Most people have wondered how censors can watch so much horrible, degrading stuff without be affected by it, especially the stuff that's so bad that ordinary people need to be protected from ever seeing it.
In what might be the first of its kind, a member of the Royal Canadian Mounted Police (RCMP) is claiming damages for the Post-traumatic Stress Syndrome (PTSD) he is suffering after years of exposure to child pornography.
Const. Michael Wardrope says he was exposed to disturbing videos, photographs, interviews and interrogations as a member of the child abuse and sexual offence unit in Surrey, B.C.
"His mental health was impacted by unescapable images and memories from the files he had worked on," says the lawsuit filed in B.C. Supreme Court.
Wardrope says in the court document he was "flattered" when he was recruited to the unit in 2009. But he says he told his bosses he had three young children, had to commute hours per day and didn't think viewing child porn would be healthy.
He alleges his supervisor assured him that overtime was uncommon and that the amount of child pornography that needed to be viewed was "very minimal and almost non-existent," as the work was, for the most part, interviewing children.
Eventually Wardrope suffered a mental breakdown, and the Mounties dragged their feet for ten months before transferring him to another unit.
(Score: -1, Troll) by Anonymous Coward on Monday December 12 2016, @11:23AM
You can only get PTSD if you're deployed to a warzone. If you haven't been deployed to a warzone, you're not traumatized, you're unpatriotic, and you should be ashamed of yourself.
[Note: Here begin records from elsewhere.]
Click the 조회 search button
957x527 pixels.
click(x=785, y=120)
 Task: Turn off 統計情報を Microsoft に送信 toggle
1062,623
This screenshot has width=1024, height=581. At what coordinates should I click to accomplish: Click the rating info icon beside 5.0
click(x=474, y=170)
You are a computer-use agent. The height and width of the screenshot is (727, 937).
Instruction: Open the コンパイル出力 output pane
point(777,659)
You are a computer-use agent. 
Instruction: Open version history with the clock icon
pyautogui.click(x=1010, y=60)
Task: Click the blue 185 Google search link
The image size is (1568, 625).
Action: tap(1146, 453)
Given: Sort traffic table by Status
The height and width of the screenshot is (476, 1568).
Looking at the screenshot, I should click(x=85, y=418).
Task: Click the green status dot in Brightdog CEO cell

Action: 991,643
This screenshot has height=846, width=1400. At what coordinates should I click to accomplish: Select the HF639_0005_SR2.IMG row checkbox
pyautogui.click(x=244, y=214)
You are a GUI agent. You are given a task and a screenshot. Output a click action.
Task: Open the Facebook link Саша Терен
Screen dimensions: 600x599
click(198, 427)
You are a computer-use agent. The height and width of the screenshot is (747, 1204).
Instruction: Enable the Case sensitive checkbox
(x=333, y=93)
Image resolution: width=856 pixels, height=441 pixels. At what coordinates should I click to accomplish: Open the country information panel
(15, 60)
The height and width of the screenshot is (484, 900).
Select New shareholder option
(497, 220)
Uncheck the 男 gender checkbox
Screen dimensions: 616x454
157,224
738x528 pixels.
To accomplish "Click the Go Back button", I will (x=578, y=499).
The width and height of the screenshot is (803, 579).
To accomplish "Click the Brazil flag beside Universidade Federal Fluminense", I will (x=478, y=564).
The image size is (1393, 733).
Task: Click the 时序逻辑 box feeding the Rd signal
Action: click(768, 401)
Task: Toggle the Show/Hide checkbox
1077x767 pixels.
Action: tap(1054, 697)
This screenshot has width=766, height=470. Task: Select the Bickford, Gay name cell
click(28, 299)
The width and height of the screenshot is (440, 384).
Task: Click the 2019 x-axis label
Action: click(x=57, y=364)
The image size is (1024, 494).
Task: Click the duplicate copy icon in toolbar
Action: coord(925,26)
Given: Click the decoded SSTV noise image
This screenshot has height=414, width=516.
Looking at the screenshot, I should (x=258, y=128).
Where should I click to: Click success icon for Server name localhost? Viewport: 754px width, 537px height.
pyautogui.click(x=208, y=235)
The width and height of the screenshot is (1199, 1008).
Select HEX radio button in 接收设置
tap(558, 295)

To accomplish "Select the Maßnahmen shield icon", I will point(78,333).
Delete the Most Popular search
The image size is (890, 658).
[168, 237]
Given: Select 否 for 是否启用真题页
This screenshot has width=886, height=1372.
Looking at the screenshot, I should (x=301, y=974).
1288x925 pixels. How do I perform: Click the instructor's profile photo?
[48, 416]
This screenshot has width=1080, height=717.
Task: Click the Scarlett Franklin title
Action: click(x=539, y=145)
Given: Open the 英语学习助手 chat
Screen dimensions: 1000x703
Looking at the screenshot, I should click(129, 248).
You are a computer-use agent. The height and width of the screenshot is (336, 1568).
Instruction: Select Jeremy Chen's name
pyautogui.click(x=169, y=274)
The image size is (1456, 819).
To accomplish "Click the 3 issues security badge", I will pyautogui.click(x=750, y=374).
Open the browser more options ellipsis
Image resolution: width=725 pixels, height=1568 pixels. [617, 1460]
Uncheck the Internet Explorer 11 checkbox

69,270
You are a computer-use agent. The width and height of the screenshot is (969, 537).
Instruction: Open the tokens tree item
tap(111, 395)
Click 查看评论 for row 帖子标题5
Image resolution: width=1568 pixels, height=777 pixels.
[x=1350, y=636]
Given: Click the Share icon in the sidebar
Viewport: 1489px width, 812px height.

Even if you've been forced to watch your entire family being murdered while you were being raped, you still can't have PTSD if you're not one of Our Troops.
PTSD is for Our Troops who defend Our Freedoms. And no one else.
(Score: 2) by GreatAuntAnesthesia on Monday December 12 2016, @02:43PM
As I understood it even Our[1] Brave Troops aren't diagnosed with PTSD half as often as they should be, since it is expensive to treat and/ or compensate and raises all sorts of uncomfortable questions about why we are fighting these wars in the first place, what kind of duty of care the military has to its combat personnel / veterans, just how many people are out there on the front line right now in a dangerously unstable mental state and just how many military / ex-military folks are walking the streets of their home country with a work-induced mental illness that could put them or other people at risk of violent death.
[1] Talking from the UK here, but I'm pretty sure this comment could just as easily apply to the US or a number of other countries.